The role of computed tomography angiography as initial imaging tool for acute hemorrhage in the head and neck

M Travis Caton, Nityanand Miskin, Jeffrey P Guenette
Emergency Radiology 2020 August 5

OBJECTIVES: Acute hemorrhage in the head and neck (AHNH) is life-threatening due to asphyxiation and hemorrhagic shock. When conservative measures fail, some patients benefit from endovascular therapy (EVT). While CTA is routinely used to localize bleeding and plan EVT in gastrointestinal hemorrhage, the diagnostic value of CTA in AHNH and role of CTA in treatment-planning are uncertain.

METHODS: We retrospectively reviewed neck CTAs from June 2015 to October 2018 indicated for AHNH. When performed, digital subtraction angiography (DSA) findings and EVT were documented. Extravasation or pseudoaneurysm on DSA was considered positive for bleed localization.

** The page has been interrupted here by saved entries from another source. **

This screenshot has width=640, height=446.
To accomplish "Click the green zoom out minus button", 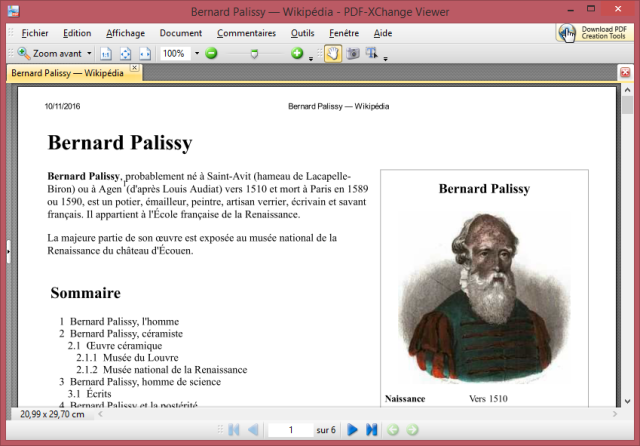I will pos(212,53).
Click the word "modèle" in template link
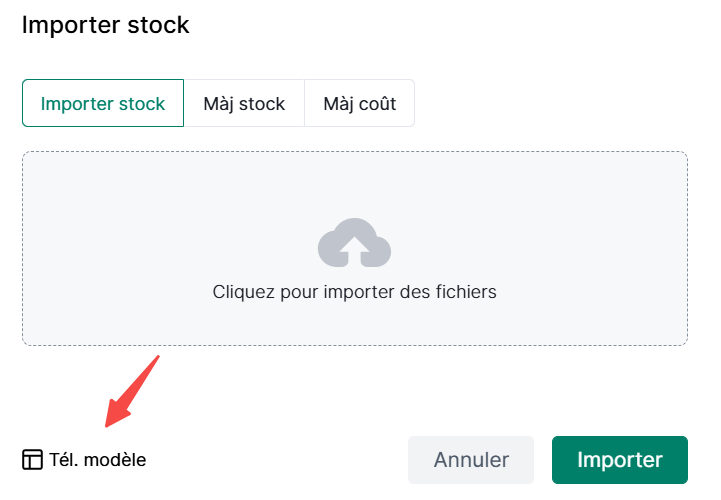 tap(115, 460)

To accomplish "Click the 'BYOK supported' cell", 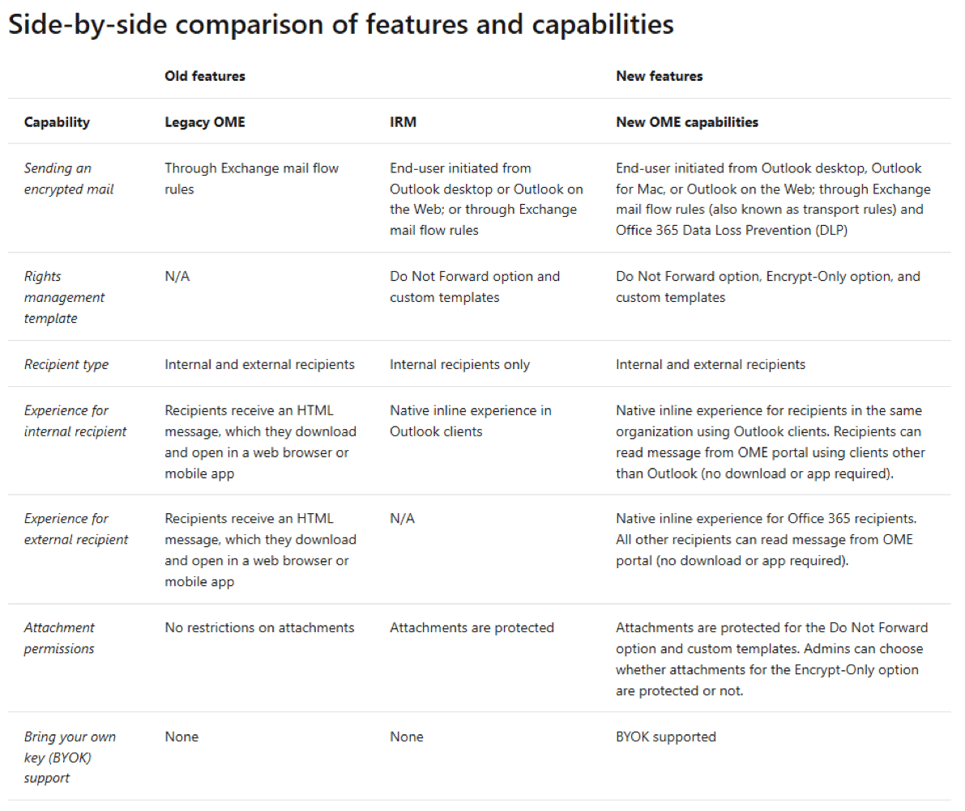I will pyautogui.click(x=666, y=737).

RESULTS: Thirty CTA exams were performed for AHNH in 18 patients (mean age = 56.6, male% = 55.6%). Eleven out of 30 exams (36.7%) had immediate DSA follow-up within 24 h. Etiologies of hemorrhage included malignancy 11/18 (61.1%) and coagulopathy (4/18, 22.2%) among others. CTA reports identified definite or possible source of bleeding in 7/30 (23.3%) exams. Seven out of 7 (100%) patients with definite or possible source of bleeding on CTA underwent DSA and 4/23 (17.4%) patients underwent DSA despite negative CTA. With DSA as the gold standard, CTA had a sensitivity of 70% and a specificity of 100%.

CONCLUSIONS: CTA has high specificity and reasonable sensitivity for detecting arterial source of bleeding in patients presenting with AHNH. Patients with negative CTA may avoid catheter angiography in most cases; however, false-negative CTA should not preclude angiography in high-risk patients.